O mestre em finanças públicas comentou durante o encontro em relação ao imposto sobre grandes fortunas e se não seria o momento de rever o teto dos gastos. "Eu acho que é absolutamente necessário segurar a despesa. A despesa tem que crescer no mínimo de acordo com o crescimento da demanda que é o crescimento da população, crescimento vegetativo, porque quando você segura a despesa, você segura a receita também, é o outro lado da moeda muito pouco considerado. [...] Agora eles tentaram, e fizeram de fato, a reforma da Previdência, o que agrava mais ainda a situação de recessão porque você está querendo fazer uma economia de R$ 1 trilhão em 10 anos, em média R$ 100 bilhões por ano, e são R$ 100 bilhões que retira poder aquisitivo da população mais pobre, a população de classe média, que iria se aposentar.
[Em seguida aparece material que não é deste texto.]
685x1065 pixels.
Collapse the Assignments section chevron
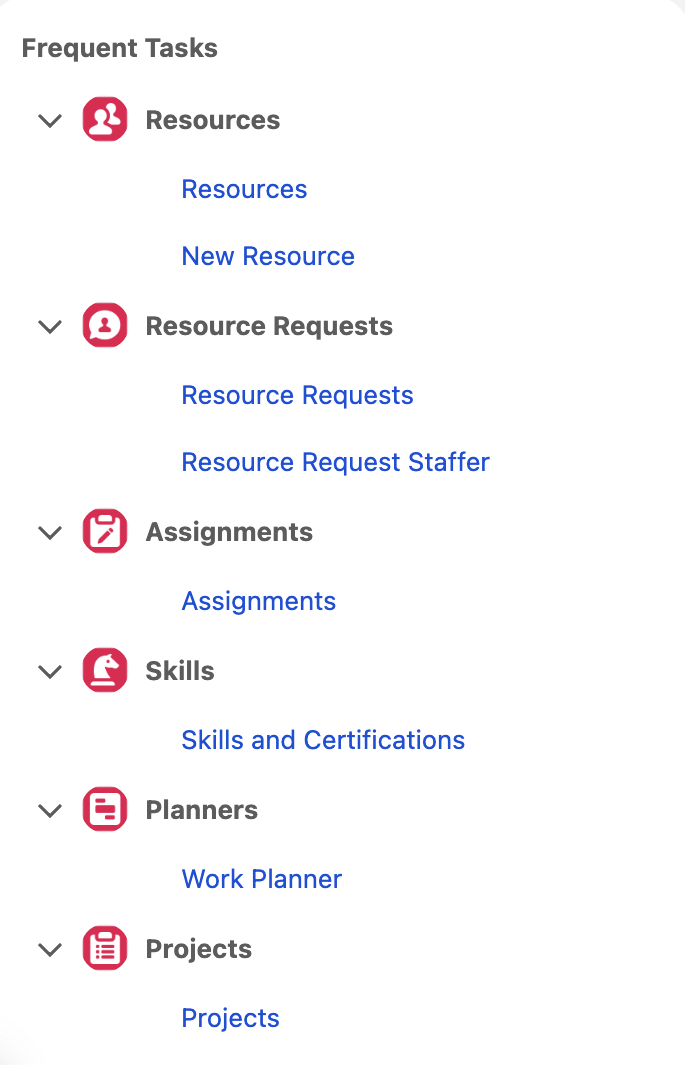(50, 533)
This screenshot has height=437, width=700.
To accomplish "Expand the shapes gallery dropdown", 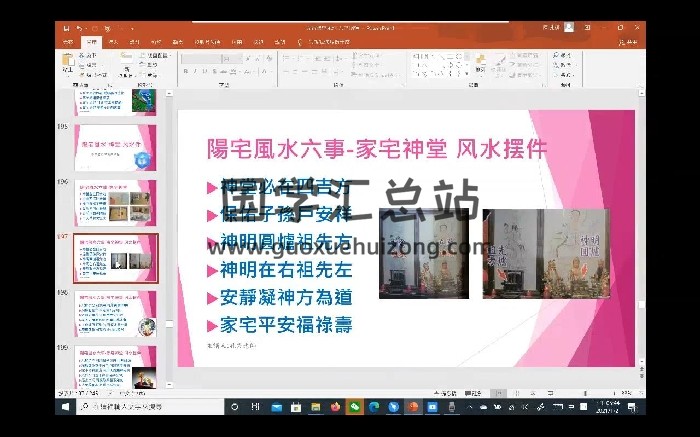I will click(x=468, y=72).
Portanto, você dá um golpe atrás do outro", ressaltou.

Voltando ao assunto dos equipamentos médicos e produtos químicos vindos da China, Amir Khair foi questionado sobre a necessidade de uma indústria nacional para a área da saúde. "Uma boa parte dos equipamentos médicos podem ser produzidos aqui no Brasil, mas precisa ter uma política nessa direção, com estímulos. [...] O fato é que, enquanto não surge o problema, a discussão fica no plano teórico e não desce à prática, não vai movimentar políticas públicas nessa direção. Agora, com essa chacoalhada que veio com essa pandemia, não tem outra forma de operacionalizar as coisas que não seja a de um incentivo aos cuidados com a saúde", finalizou Khair.

O entrevistado respondeu ainda às perguntas dos internautas e participou de um bate-bola feito pelo diretor da Escola de Gestão e Contas, Xixo/Maurício Piragino.